3. Transfer calculated amount of each pool into 2mL tubes.

4. Add 0.45x AmpPure beads. Mix by hand until homogenous.

5. Incubate 10min RT. Put remaining pools back in cold room.

6. Place tubes on magnet for 5min. Label new 2mL tubes.

7. Transfer supernatant to new tubes. Pipette away from beads.

8. Add 0.3x beads. Mix until homogenous.

9. Incubate 10min at RT.

10.  Place on magnet 5min

11.  Pipette off supernatant. Leave tubes open on magnet.

12.  Wash beads with 500uL 80% EtOH. Leave a couple seconds and pipette off EtOH into waste.

13.  Let dry 5min at RT. Aliquot some sterile H₂O into a 2mL tube.

14.  Suspend beads in 100uL H₂O, vortex.

15.  Place on magnet 10min.

16.  Move supernatant to new tubes.

17.  Measure product on Qubit and Tapestation as desired. Adjust volumes to needed concentration via speedvac if needed. If too low can repeat this section with higher starting amount.

Appendix 1

1. 2xTn5 dialysis Bf(DF):                1L (H20 added to vol.)

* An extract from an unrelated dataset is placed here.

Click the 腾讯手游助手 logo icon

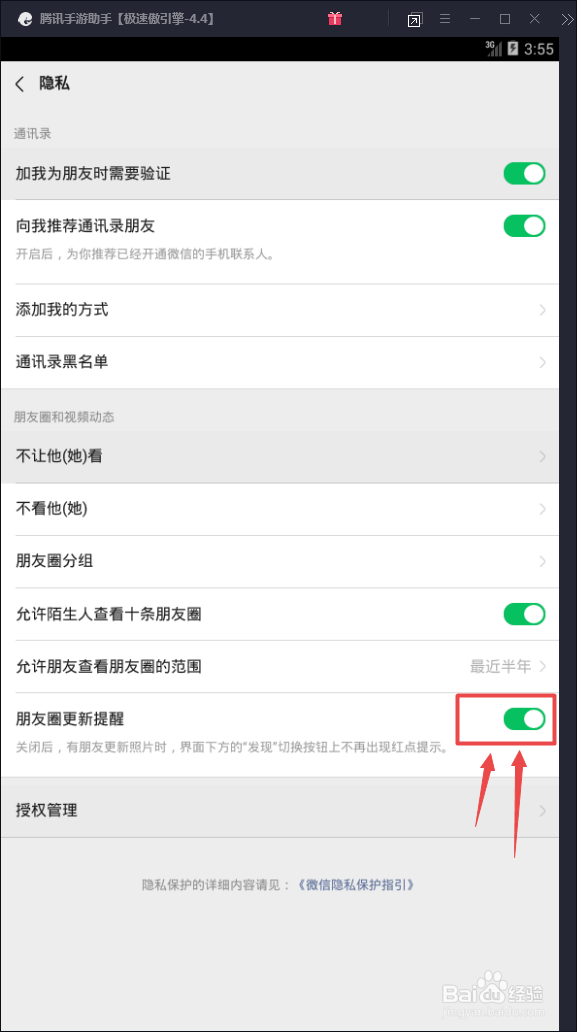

100 mM Hepes, pH 7.2                      100 mL 1M or 23,83 g           

200 mM NaCl                                     11.69 g NaCl

0.2 mM EDTA                                    400 uL 500 mM

2 mM DTT                                          2 mL 1M

0.2% Triton X-100                             2 mL Triton X-100

20% Glycerol                                      252 g 100% Glycerol

2. 5X TAPS-MgCl2

50 mM TAPS-NaOH at pH 8.5, 25 mM MgCl₂

Appendix 2

Tn5MErev, 5′-[phos]CTGTCTCTTATACACATCT-3′;

Tn5ME-A (Illumina FC-121-1030), 5′-TCGTCGGCAGCGTCAGATGTGTATAAGAGACAG-3′;

Tn5ME-B (Illumina FC-121-1031), 5′-GTCTCGTGGGCTCGGAGATGTGTATAAGAGACAG-3′

Primer A = mix equal molar Tn5MErev with Tn5ME-A

Primer B = mix equal molar Tn5MErev with Tn5ME-B

PCR index primer are following Nextera XT Index Kit v2 - Index 2 (i5/i7) Adapters, sequences can be found on page 14 of illumina adapter sequences.  You can either order the whole kit from Illumina or synthesis it your self.  I was using orders from IDT with standard desalting and it worked fine.